Cette diversité est un atout. Elle garantit que l’expérimentation d’un système de sécurisation financière dans le cadre du collectif Fabacéé produira des résultats robustes et transférables. L’objectif est de pouvoir ensuite les déployer à grande échelle."

Fabacéé : Comment va se passer cette expérimentation, et comment faire pour y participer ?

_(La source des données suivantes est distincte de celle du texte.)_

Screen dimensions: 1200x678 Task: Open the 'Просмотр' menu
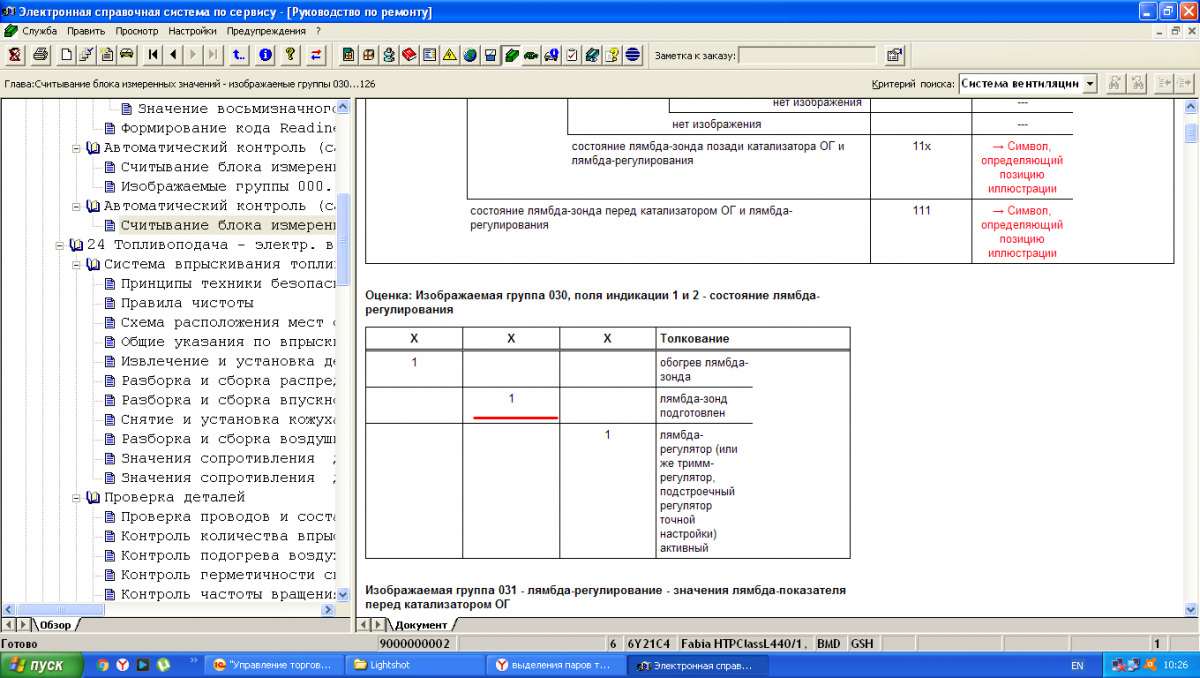(137, 31)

Vincent Kraus : "Nous venons de lancer un appel à consultation pour recruter des experts qui mèneront l’étude de faisabilité de la mise en place de ce système de sécurisation financière. Il s’adresse à des structures expérimentées dans la gestion des risques agricoles, la modélisation économique ou assurantielle, et l’animation de démarches participatives dans le monde rural.

Dans un premier temps, elle va permettre de caractériser les risques économiques liés à trois grandes pratiques agricoles : le semis direct avec couverts végétaux, l’amélioration de l’autonomie protéique en élevage, et la réduction de l’usage des engrais minéraux.

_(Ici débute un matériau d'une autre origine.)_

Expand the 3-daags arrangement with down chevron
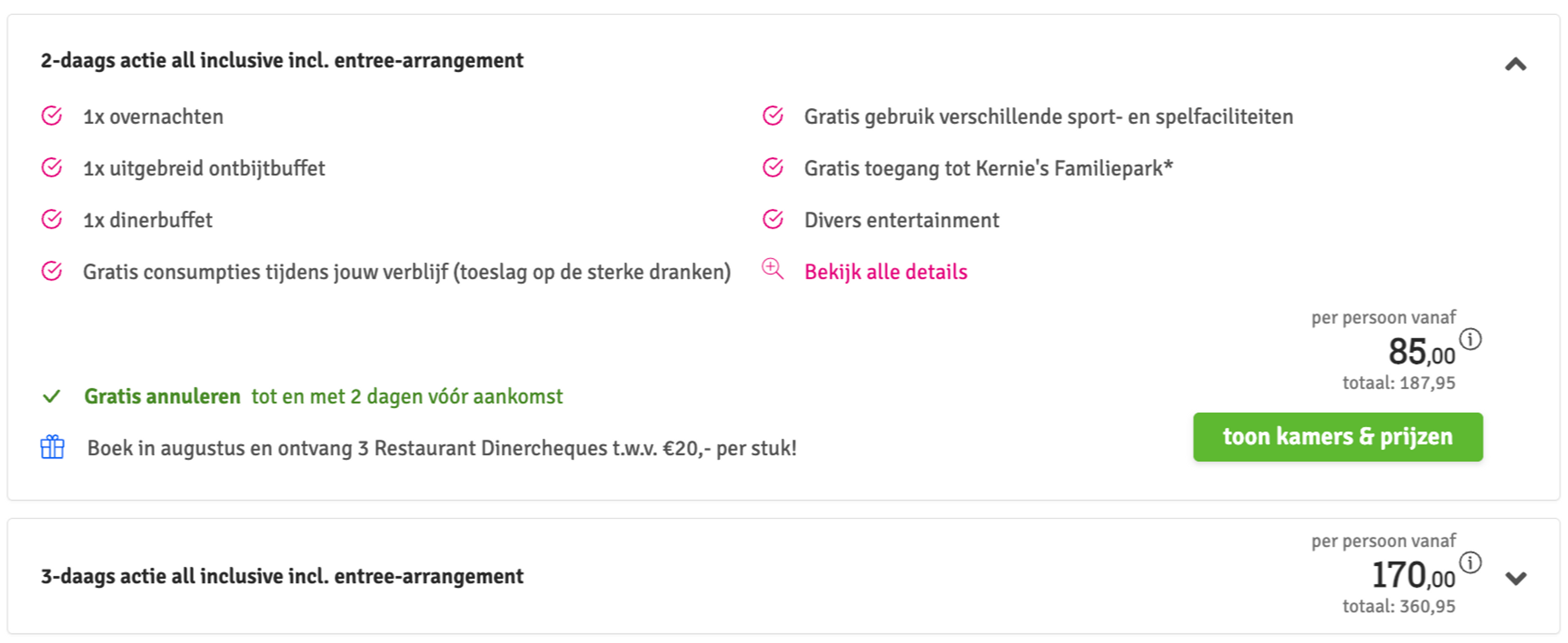 point(1516,578)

Cette phase de terrain reposera sur une consultation large menée auprès des agriculteurs déjà engagés dans Fabacéé. Leurs retours d’expérience permettront d’identifier les risques réellement perçus — qu’ils soient économiques, techniques ou psychosociaux — et d’en estimer les coûts potentiels. À partir de là, des solutions financières (de type assurantiel ou indemnitaire) seront conçues, avec pour objectif de compenser les pertes temporaires liées à la transition.

La campagne de test de ces dispositifs sera lancée à l’automne 2026, auprès d’un échantillon représentatif de groupes d’agriculteurs déjà engagés dans le programme, avec une première mise en œuvre concrète sur la période culturale 2026–2027. "

L’appel à consultation est ouvert jusqu’au 12 septembre 2025.